Don Norman’s book, Living with Complexity, touches on this in its opening chapter. Looking at the image above as a layperson, you or I would have a hard time trying to make sense of all that mess, but to a trained pilot the system is obvious and organised. It makes sense to them.
This is not so different from the video games mentioned above, which also require the user to be “trained” or experienced in order to play effectively.
Why So Popular?
So why are these interfaces so popular? What makes people perfectly happy, even excited, about using such obtuse systems, with no one attempting to “fix” them?
The answer isn’t always so straight forward. Certainly, particularly within the case of video games, there’s an element of community that comes from understanding these systems. Go online and you’ll find plenty of like-minded individuals who are sharing information and tips on these games, creating social interactions in the process. Talk to an airline pilot and you’ll know there’s a network of people helping each other out, almost like a “club”. Same goes for a submarine pilot (in this case, spending weeks underwater with a few people in a confined metal tube probably helps in making lasting social connections).
In other instances, the sense of discovery and learning is actually what drives users. This is definitely the case with video games like Minecraft, which thrives on users learning and experimenting in order to create wondrous things.
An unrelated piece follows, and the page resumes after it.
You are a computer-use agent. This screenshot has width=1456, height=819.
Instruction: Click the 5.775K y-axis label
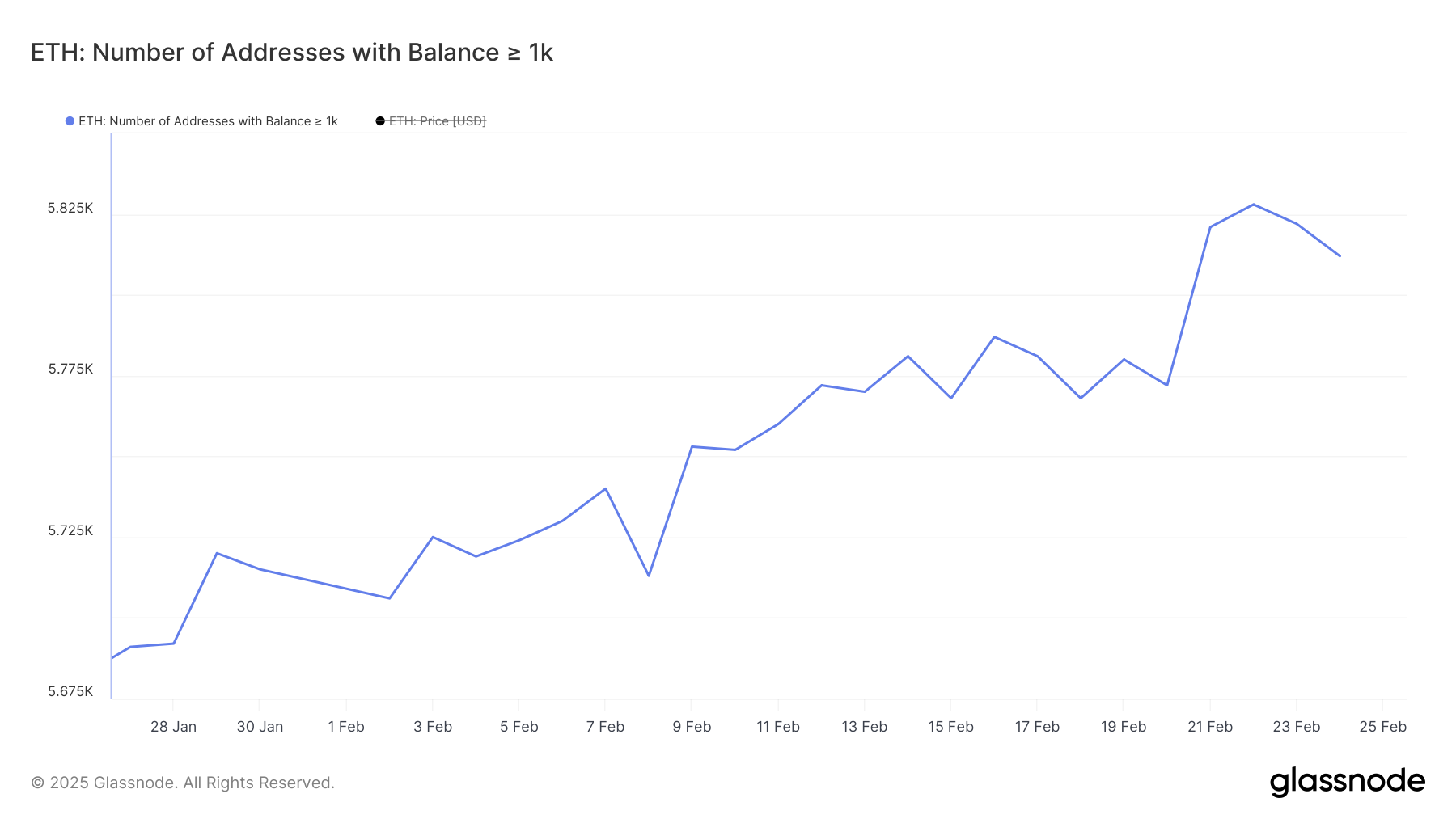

Programming is another example of this; beginner developers feel more and more empowered as they grow in their discovery of the subject, even though the interface of code is anything but user-friendly.
There are many systems and interfaces out there that are initially difficult to grasp and filled with the opportunity for error. They range from video games geared at kids to the control panels of tubes that carry many people through potentially dangerous environments, and yet people are perfectly comfortable with them (or even love them).
Part of the reason for this is the sense of community and social connection that comes out of this obtuseness, part of it is the feeling of empowerment and growth that comes from mastering something initially difficult.
Either way, these interfaces in many areas and fields are not going anywhere any time soon, and they serve as a really good reminder that sometimes, and only sometimes, bad UX can be good.